Davidson, A Short History of Standardised Tests

Cathy Davidson discusses the early history of standardised testing.

So where did standardized testing come from anyway? That’s not just a rhetorical question. There is a “father” of the multiple-choice test, someone who actually sat down and wrote the first one. His name was Frederic J. Kelly, and he devised it in 1914. It’s pretty shocking that if someone gave it to you today, the first multiple-choice test would seem quite familiar, at least in form. It has changed so little in the last eight or nine decades that you might not even notice the test was an antique until you realized that, in content, it addressed virtually nothing about the world since the invention of the radio.

Born in 1880 in the small farming town of Wymore, Nebraska, Kelly lived until 1959. A lifelong education, he had seen, by the time of his death, the multiple- choice test adapted to every imaginable use, although it was not yet elevated into national educational policy, the sole metric for assessing what kids were learning in school, how well teachers were teaching them, and whether schools were or were not failing.

Kelly began his career at Emporia State University (formerly- Kansas Stare Teachers’ College). In 1914, he finished his doctoral dissertation at Teachers College, entitled Teachers’ Marks, Their Variability and Standardization. His thesis argued two main points. First, he was concerned about the significant degree of subjective judgment in how teachers mark papers. Second, he thought marking takes too much of a teacher s time. He advocated solving the first problem—“variability”—with the solution of standardization, which would also solve the second problem by allowing for a fast, efficient method of marking. …

To make the tests both objective as measures and efficient administratively, Kelly insisted that questions had to be devised that admitted no ambiguity whatsoever. There had to be wholly right or wholly wrong answers, with no variable interpretations. The format will be familiar to any reader: “Below are given the names of four animals. Draw a line around the name of each animal that is useful on the farm: cow tiger rat wolf.”

The instructions continue: “The exercise tells us to draw a line around the word cow. No other answer is right. Even if a line is drawn under the word cow, the exercise is wrong, and nothing counts. .. . Stop at once when time called. Do not open the papers until told, so that all may begin at the same time.”

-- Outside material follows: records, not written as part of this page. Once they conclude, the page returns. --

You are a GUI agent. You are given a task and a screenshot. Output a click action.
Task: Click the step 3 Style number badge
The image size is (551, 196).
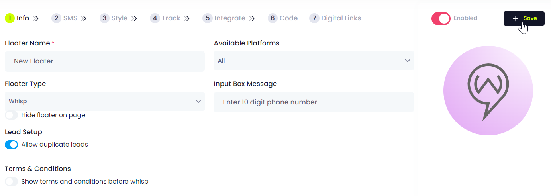(104, 18)
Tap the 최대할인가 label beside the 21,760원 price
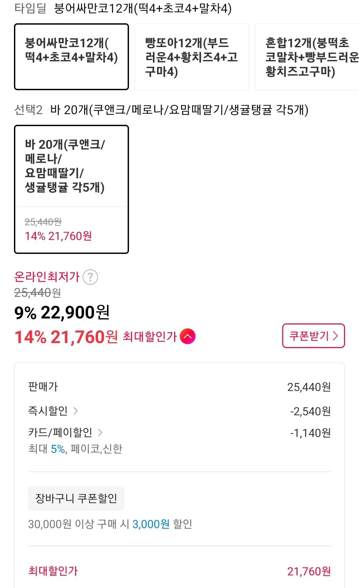This screenshot has height=588, width=359. (150, 336)
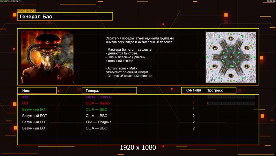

Here are the roots of today’s standards-based education reform, solidly preparing youth for the machine age. No one could deny the test’s efficiency, and efficiency was important in the first decades of the twentieth century, when public schools exploded demographically, increasing from about five hundred in 1880 to ten thousand by 1910, and when the number of students in secondary education increased more than tenfold. Yet even still, many educators objected that Kelly’s test was so focused on lower-order thinking that it missed all other forms of complex, rational, logical thinking entirely. They protested that essays, by then a long-established form of examination, were an exalted form of knowledge, while multiple-choice tests were a debased one. While essay tests focused relationships, connections, structures, organization, and logic, multiple-choice exams rewarded memorization rather than logic, facts without context, and details disconnected from analysis. While essays allowed for creativity, rhetorical flourishes, and other examples of individual style, the Silent Reading Test insisted on timed uniformity, giving the most correct answers within a specific time. While essays stressed coherent thinking, the Silent Reading Test demanded right answers and divided knowledge into discrete bits of information. While essays prized individuality and even idiosyncrasy, the bywords of the Silent Reading exam were uniformity and impersonality….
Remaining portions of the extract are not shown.